Cap au nord où le cercle arctique a tendance à accueillir les projets scientifiques les plus loufoques.

Prenez par exemple l'Ottawa Citizen, un quotidien canadien tout ce qu'il y a de plus sérieux. Le 20 juillet dernier, il expliquait à ses lecteurs comment une étudiante de l'université du New Brunswick, Melissa Battler, avait accepté comme job d'été de s'isoler 4 mois durant dans l'île de Devon, située au-delà du cercle polaire. 6 autres personnes l'ont rejointe et tout ce petit monde habite "une sorte de boite de thon haute de deux étages" dans le seul but de reproduire la vie sur Mars.

Pourquoi cette île perdue du nord Est canadien : à cause des conditions extrêmes, bien sûr, mais aussi à cause d'un cratère, le cratère de Haughton, qui s'est formé sur cette île il y a 23 millions d'années et qui ressemble à s'y méprendre aux cratères martiens.

Pour vivre à l'heure martienne, notre étudiante à dû apprendre à retarder quotidiennement sa montre de 39 minutes, parce que sur Mars, le jour est donc plus long de 39 minutes. Mais le plus difficile, pour Melissa, est que, pour sortir à l'extérieur, il faut impérativement revêtir un scaphandre d'astronaute. Ca fait partie du contrat. Sans compter la nourriture lyophilisée et l'unique douche hebdomadaire. Le tout pour des missions sur Mars qui ne pourront – au mieux – être organisée qu'à partir de 2030 !

Le Bangkok Post s'est passionné pour les travaux d'un scientifique danois au large des îles Féroé, Bogi Hansen. Les îles Féroé sont un archipel danois à mi-chemin entre l'Islande et la Norvège. M. Hansen passe son temps de scientifique à sonder le Gulf Stream dans l'Atlantique Nord avec son sonar. Le Gulf Stream, vous le savez, c'est ce courant marin d'origine tropical qui passe notamment au large des côtes françaises et dont on dit qu'il rend nos hivers plus doux. Or une des théories les plus catastrophistes de ces dernières années à propos du réchauffement climatique, c'est qu'en fondant, la calotte glaciaire de l'arctique affaiblirait d'autant le Gulf Stream. Ce qui finirait par provoquer une sorte de nouvelle ère glaciaire en Europe occidentale.

§ TÂCHES À RÉALISER:
1. Modifiez le texte sur les expériences scientifiques du Grand Nord en commençant par « Cap au nord » et en allant jusqu'à « aux cratères martiens. ». Remplacez « quotidien » par « journal ».
2. Reprenez le texte sur les expériences scientifiques du Grand Nord et poursuivez-le après sa dernière phrase.

Enregistrements de positions cibles:

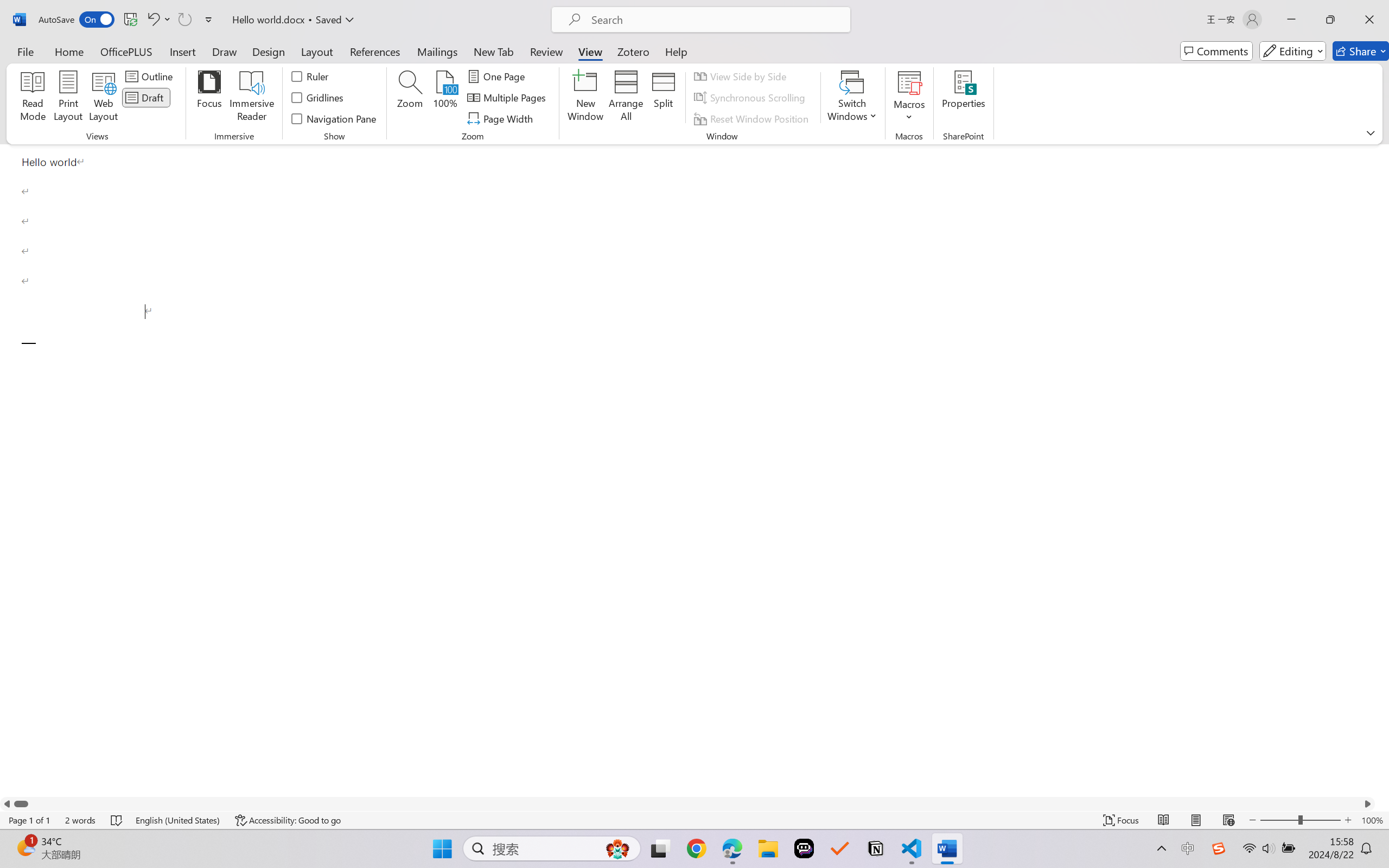
Review (546, 51)
Read Mode (1163, 819)
Focus  (1121, 819)
Mailings (437, 51)
Customize Quick Access Toolbar (208, 19)
Help (675, 51)
Class: MsoCommandBar (694, 819)
Class: NetUIScrollBar (687, 803)
New Window (585, 97)
Layout (316, 51)
Zoom... (409, 97)
Outline (150, 75)
Immersive Reader (251, 97)
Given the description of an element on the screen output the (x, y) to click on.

§ RÉSULTATS PAR TÂCHE:
1.
Cap au nord où le cercle arctique a tendance à accueillir les projets scientifiques les plus loufoques.

Prenez par exemple l'Ottawa Citizen, un journal canadien tout ce qu'il y a de plus sérieux. Le 20 juillet dernier, il expliquait à ses lecteurs comment une étudiante de l'université du New Brunswick, Melissa Battler, avait accepté comme job d'été de s'isoler 4 mois durant dans l'île de Devon, située au-delà du cercle polaire. 6 autres personnes l'ont rejointe et tout ce petit monde habite "une sorte de boite de thon haute de deux étages" dans le seul but de reproduire la vie sur Mars.

Pourquoi cette île perdue du nord Est canadien : à cause des conditions extrêmes, bien sûr, mais aussi à cause d'un cratère, le cratère de Haughton, qui s'est formé sur cette île il y a 23 millions d'années et qui ressemble à s'y méprendre aux cratères martiens.

2.
Et bien en fait, le professeur Hansen et, avec lui, un centre de recherche sur le climat de Bergen, en Norvège, pensent exactement l'inverse. En clair, non seulement le Gulf Stream n'est pas prêt de s'affaiblir au point de s'arrêter, mais en s'affaiblissant légèrement, il pourrait permettre à l'Europe de ne se réchauffer "que" de deux ou trois degrés dans le siècle à venir, contre 3 à 4° pour le reste de la planète.

C'est d'autant plus vrai, ajoute cette fois – et toujours dans le Bangkok Post – un autre scientifique de l'université de Columbia, Richard Seager, que cette histoire de Gulf Stream qui rendrait les hivers européens plus doux serait un mythe. En fait, explique le docteur Seager, "le Gulf Stream n'est capable à lui tout seul que d'ajouter deux ou trois degrés sur terre". C'est très peu lorsqu'à la même latitude, on constate des différences de 15 à 20° en hiver entre l'Europe et l'Amérique.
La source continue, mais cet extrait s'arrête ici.